Fortran, C, and R

13 minute read

Published:

First post of 2024! I wanted to take a little bit of time to talk about using C and Fortran in R. I often feel like the documentation for using C is a little tough to find, and finding out how to call Fortran from R is even harder. Is it even worth it, though? Should you be using Fortran in your R code? And if you could write C, why would you bother with Fortran? Let’s look through them step by step, using two common sorting algorithms (quicksort and mergesort) as examples.

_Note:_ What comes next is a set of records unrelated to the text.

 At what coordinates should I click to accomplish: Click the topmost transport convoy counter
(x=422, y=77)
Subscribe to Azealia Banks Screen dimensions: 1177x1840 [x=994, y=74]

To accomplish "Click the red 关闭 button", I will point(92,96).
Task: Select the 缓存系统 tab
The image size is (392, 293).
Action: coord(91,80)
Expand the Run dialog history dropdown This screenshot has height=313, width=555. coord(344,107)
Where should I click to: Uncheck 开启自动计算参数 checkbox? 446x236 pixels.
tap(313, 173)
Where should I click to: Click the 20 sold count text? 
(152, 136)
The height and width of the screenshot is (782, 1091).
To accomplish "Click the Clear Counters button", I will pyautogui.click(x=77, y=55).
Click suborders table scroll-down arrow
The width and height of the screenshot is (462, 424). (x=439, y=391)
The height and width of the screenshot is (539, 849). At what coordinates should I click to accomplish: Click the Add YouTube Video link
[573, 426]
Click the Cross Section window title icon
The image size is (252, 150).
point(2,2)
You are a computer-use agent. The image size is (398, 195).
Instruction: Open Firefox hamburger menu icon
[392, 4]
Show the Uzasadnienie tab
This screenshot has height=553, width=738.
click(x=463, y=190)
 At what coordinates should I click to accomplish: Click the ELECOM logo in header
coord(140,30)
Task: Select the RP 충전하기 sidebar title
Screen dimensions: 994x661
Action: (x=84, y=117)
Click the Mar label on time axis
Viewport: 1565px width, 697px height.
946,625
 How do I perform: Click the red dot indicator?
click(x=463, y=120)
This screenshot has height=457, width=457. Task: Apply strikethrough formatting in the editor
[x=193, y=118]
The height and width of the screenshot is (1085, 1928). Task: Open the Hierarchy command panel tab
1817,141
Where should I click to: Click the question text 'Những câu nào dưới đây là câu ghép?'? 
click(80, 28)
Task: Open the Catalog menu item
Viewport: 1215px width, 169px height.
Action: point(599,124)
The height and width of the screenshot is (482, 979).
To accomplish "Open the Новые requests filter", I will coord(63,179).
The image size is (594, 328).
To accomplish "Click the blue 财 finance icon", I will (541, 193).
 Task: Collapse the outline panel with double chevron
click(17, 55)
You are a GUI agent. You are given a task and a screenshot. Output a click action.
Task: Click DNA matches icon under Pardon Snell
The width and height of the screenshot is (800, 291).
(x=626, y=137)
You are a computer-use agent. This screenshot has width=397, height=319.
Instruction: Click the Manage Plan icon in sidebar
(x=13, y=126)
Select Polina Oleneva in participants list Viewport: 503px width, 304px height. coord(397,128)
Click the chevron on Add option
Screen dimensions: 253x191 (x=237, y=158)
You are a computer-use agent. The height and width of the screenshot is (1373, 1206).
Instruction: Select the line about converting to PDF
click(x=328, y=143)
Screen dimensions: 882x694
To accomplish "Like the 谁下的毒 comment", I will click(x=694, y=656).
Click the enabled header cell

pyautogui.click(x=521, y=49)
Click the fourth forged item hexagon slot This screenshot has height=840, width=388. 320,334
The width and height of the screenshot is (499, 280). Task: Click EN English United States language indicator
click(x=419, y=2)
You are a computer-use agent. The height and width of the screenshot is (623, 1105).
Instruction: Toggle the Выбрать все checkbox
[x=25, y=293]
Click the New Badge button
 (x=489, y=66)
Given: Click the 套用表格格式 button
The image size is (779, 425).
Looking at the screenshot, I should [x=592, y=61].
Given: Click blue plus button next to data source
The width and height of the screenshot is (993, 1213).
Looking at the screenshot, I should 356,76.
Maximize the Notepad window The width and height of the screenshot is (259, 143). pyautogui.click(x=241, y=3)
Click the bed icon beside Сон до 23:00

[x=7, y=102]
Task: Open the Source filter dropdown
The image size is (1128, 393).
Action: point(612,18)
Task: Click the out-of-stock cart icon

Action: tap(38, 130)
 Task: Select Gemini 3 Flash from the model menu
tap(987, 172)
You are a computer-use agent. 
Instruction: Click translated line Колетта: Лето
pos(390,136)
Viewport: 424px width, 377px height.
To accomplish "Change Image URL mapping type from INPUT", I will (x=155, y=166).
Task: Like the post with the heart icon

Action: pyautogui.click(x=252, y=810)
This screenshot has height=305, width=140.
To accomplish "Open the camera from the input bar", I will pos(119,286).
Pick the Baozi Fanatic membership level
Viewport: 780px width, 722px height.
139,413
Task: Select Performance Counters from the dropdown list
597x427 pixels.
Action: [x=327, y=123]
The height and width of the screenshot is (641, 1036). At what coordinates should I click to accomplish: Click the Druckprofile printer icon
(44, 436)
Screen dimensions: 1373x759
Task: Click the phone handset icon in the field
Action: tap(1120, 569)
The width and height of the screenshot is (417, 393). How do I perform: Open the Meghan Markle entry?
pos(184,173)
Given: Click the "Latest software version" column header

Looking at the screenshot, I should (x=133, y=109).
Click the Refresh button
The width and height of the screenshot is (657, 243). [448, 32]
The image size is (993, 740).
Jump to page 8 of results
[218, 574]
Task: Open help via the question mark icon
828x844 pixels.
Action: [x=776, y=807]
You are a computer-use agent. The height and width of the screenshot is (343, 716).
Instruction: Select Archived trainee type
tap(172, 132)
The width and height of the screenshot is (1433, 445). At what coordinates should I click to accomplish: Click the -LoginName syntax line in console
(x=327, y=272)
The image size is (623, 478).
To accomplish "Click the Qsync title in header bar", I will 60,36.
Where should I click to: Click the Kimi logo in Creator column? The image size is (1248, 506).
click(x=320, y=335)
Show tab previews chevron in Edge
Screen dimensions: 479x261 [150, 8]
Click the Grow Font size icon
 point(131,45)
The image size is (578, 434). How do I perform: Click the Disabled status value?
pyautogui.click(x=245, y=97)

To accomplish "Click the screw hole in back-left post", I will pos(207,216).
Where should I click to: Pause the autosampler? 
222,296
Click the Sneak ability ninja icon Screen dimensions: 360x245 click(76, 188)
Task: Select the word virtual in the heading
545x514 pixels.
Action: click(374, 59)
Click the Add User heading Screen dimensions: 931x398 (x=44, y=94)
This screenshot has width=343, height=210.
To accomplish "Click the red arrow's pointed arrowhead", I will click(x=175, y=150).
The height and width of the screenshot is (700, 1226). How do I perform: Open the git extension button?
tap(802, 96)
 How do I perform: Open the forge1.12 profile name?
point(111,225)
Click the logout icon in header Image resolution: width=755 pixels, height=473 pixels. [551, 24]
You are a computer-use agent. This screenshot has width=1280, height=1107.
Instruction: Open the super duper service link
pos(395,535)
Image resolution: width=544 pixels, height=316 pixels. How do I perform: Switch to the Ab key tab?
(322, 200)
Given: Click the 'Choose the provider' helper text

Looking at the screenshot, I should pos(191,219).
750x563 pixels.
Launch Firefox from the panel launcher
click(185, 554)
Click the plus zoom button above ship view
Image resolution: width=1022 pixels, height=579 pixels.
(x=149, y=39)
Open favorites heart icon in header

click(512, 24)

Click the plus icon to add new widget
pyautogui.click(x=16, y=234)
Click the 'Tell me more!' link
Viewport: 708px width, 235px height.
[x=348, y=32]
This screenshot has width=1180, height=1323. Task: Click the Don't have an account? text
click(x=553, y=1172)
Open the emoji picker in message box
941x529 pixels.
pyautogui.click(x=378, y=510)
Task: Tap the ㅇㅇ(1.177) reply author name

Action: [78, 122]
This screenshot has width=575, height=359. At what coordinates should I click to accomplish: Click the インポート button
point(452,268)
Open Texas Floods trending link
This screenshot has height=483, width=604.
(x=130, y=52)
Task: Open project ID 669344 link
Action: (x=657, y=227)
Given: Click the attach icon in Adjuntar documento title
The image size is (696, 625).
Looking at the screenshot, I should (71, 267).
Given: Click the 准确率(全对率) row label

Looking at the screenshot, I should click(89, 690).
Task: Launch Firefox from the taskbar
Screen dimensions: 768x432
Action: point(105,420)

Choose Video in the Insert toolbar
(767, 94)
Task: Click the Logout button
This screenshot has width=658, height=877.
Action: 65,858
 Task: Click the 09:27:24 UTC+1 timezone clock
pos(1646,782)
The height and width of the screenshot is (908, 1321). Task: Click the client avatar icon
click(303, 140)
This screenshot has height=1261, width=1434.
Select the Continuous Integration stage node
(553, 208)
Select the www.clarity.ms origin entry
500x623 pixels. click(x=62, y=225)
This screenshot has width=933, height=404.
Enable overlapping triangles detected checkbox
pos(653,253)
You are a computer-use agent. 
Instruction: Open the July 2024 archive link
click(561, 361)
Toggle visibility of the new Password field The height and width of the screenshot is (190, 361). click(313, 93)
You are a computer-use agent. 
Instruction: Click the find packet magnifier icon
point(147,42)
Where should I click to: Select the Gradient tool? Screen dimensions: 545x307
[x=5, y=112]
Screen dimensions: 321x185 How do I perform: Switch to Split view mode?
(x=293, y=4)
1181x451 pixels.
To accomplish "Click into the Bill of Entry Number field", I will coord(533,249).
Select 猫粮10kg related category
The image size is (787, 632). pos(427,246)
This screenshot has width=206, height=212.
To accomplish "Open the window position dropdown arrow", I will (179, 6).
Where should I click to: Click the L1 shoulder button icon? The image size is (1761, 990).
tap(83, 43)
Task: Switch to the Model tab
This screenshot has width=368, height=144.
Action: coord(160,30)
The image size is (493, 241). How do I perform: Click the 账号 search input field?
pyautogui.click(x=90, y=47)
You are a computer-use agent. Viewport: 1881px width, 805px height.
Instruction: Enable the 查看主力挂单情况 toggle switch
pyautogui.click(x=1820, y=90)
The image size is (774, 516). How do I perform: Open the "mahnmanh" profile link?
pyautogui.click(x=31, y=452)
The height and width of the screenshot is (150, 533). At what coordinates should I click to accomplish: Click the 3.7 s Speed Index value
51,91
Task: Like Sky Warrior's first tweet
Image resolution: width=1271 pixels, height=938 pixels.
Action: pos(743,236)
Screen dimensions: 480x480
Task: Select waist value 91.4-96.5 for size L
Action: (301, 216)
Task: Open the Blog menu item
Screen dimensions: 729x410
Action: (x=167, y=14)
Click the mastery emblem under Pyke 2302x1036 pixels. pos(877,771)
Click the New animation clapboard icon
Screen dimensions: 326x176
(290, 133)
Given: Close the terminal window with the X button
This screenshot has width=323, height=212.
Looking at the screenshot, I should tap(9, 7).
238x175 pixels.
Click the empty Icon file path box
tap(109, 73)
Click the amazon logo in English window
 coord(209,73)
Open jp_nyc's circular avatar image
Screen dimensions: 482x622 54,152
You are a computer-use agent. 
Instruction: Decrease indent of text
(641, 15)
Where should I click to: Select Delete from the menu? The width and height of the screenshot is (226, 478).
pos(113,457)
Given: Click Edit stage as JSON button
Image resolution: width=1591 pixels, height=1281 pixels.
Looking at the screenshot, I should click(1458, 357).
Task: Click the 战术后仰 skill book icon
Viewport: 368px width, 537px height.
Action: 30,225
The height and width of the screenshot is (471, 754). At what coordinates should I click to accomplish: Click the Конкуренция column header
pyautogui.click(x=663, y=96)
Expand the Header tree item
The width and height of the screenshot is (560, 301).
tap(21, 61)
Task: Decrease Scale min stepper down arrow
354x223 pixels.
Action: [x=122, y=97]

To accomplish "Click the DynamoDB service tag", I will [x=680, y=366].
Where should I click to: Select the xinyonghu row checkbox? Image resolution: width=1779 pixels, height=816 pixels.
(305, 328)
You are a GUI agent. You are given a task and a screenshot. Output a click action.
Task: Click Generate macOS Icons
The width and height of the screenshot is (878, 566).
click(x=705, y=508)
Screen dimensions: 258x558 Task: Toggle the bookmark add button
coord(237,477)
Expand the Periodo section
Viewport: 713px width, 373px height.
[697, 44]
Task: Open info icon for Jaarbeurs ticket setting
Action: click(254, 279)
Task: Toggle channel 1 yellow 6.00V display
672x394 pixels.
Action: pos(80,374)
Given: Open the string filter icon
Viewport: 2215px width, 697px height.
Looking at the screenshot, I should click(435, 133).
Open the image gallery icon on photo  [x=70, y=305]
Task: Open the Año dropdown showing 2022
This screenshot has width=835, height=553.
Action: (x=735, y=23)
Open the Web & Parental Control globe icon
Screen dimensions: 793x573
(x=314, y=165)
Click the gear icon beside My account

I’m including example code in all three languages, and then I’ll benchmark their relative performance at the end.

Setup

For all of these examples, I’m going to be writing code to sort a vector of integers using either quicksort or mergesort. The setup for these is pretty easy:

len <- 1000L
randvec <- as.integer(sample(1:100, len, replace=TRUE))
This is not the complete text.